# Einschüchterungsfalle unser-zweites-mal.net zielt direkt auf Minderjährige



## dvill (29 September 2009)

Es geht wieder los. Google ist voll mit Fängerlinks: "unser-zweites-mal.net" - Google-Suche

Natürlich gibt es eine Fülle von Webadressen, z.B. auch

2-freundinnen-nackt.net
vivi-jessy-homepage.de
junge-spalten.de

Welche Bank gibt der United Payment Limited, Am Buchhorst 34, 14478 Potsdam, Germany ein Konto zum Abziehen von Jugendlichen?

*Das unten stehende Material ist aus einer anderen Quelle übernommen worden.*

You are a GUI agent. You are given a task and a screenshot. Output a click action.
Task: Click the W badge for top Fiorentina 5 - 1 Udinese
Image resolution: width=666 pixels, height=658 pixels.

Für Betroffene: Alles wie gehabt: hasimaus.de und pyjamagirls.de: Was Opfer wissen müssen: computerbetrug.de und dialerschutz.de


----------



## dvill (29 September 2009)

*AW: Einschüchterungsfalle unser-zweites-mal.net zielt direkt auf Minderjährige*

Es gibt auch Contentseiten:

http://vivi-jessy-homepage.de/webalbum/index.htm
http://vivi-jessy-homepage.de/videos/index.php


----------



## dvill (3 Oktober 2009)

*AW: Einschüchterungsfalle unser-zweites-mal.net zielt direkt auf Minderjährige*

Schon genug Kohle abgezogen?


----------



## Reducal (3 Oktober 2009)

*AW: Einschüchterungsfalle unser-zweites-mal.net zielt direkt auf Minderjährige*



dvill schrieb:


> Schon genug Kohle abgezogen?


Oder haben womöglich die Potsdamer Behörden dem Anwaltssohn beigeholfen? Wer weiß? :gruebel:


----------